◆ **TASK STATEMENT**: Please repeat, exactly as written, the line containing "The height and" and every line after it through the end of the records below, leaving out any pictures.

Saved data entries

◇ ◇ ◇

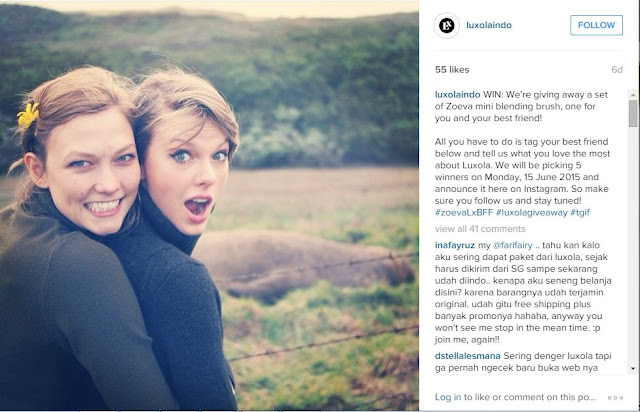Click the 6d post timestamp
This screenshot has height=412, width=640.
617,70
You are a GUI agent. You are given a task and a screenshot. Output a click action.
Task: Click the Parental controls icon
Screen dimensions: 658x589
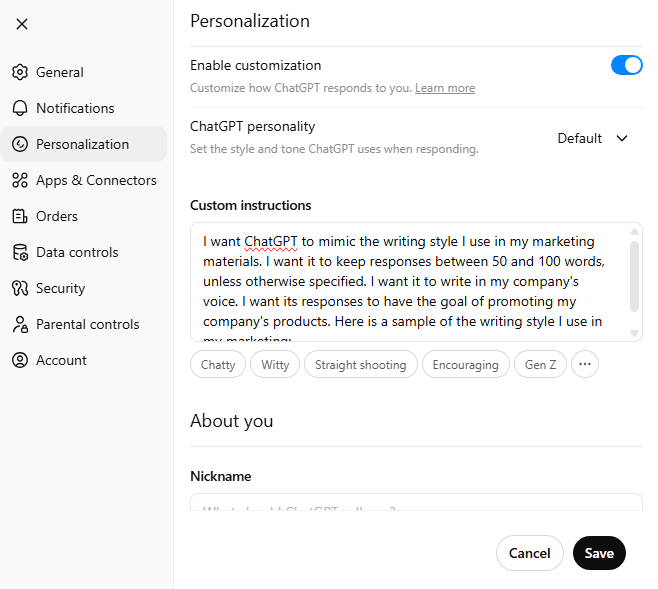tap(19, 324)
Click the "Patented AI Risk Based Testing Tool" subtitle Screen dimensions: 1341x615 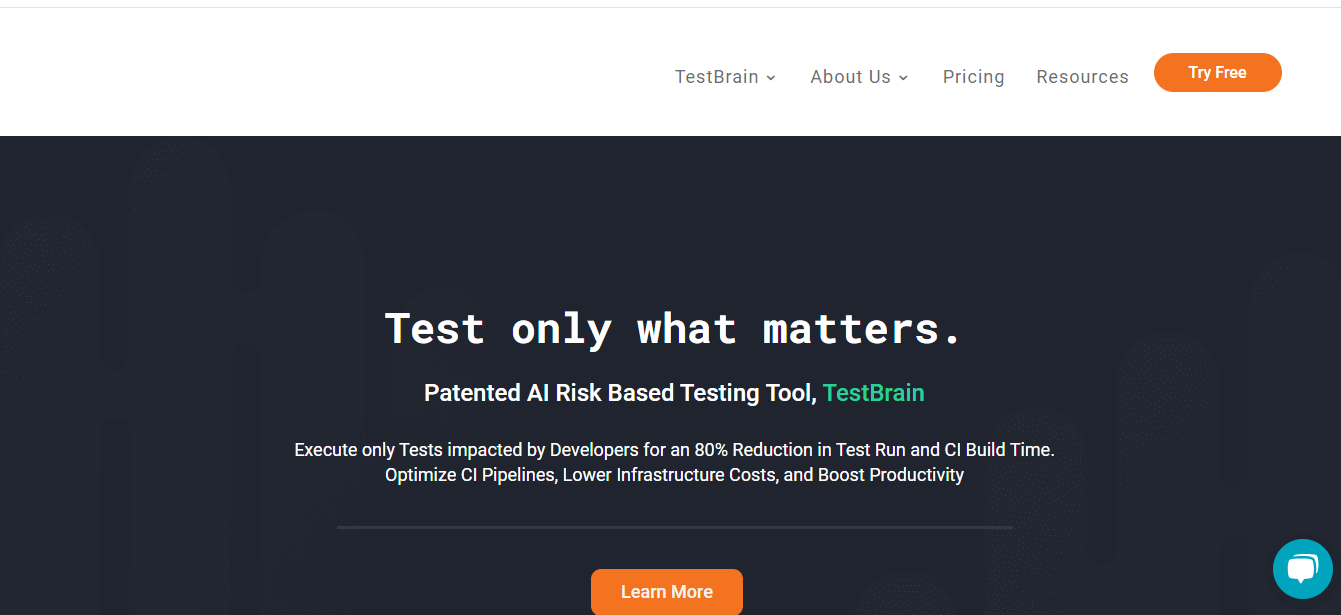[x=619, y=393]
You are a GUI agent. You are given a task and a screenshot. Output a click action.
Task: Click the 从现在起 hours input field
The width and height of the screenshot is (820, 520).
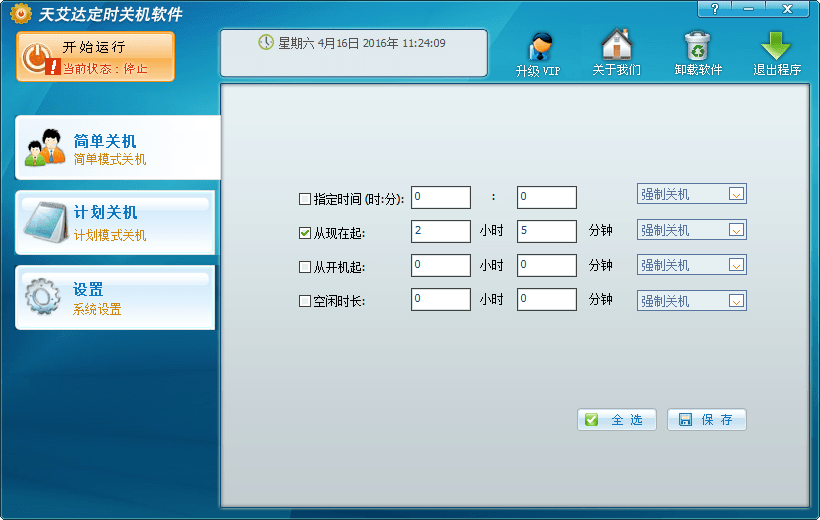click(440, 231)
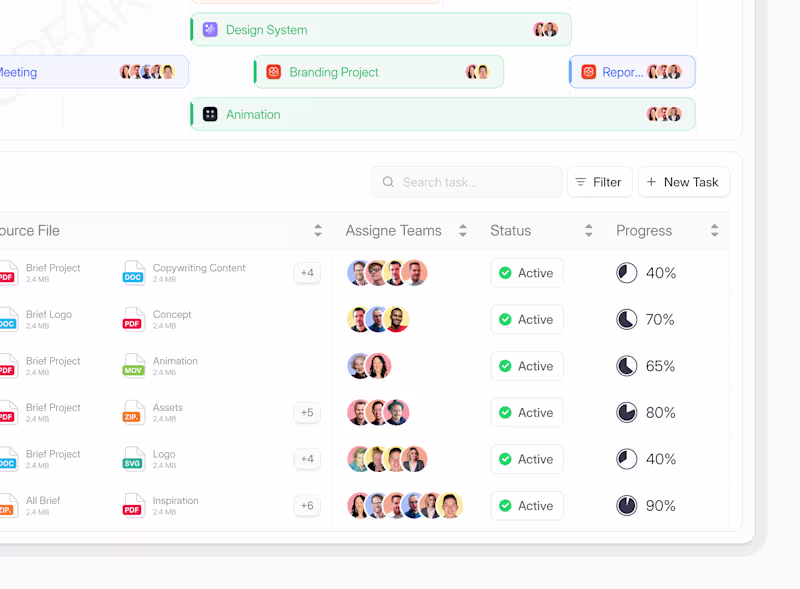Click the progress pie icon showing 70%
This screenshot has width=800, height=589.
[627, 319]
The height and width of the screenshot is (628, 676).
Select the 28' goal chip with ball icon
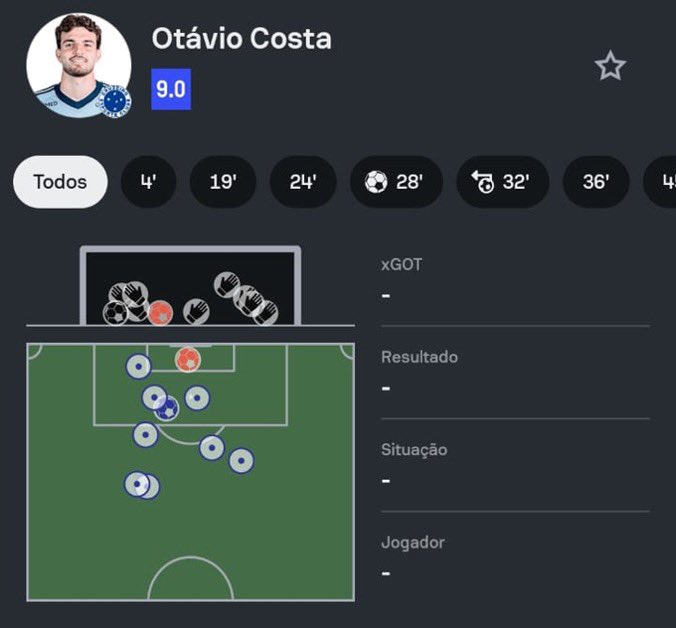(396, 182)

◇ ◇ ◇

◆ **EXERCISE RESULT**:
The height and width of the screenshot is (628, 676).
Select the 28' goal chip with ball icon
(396, 182)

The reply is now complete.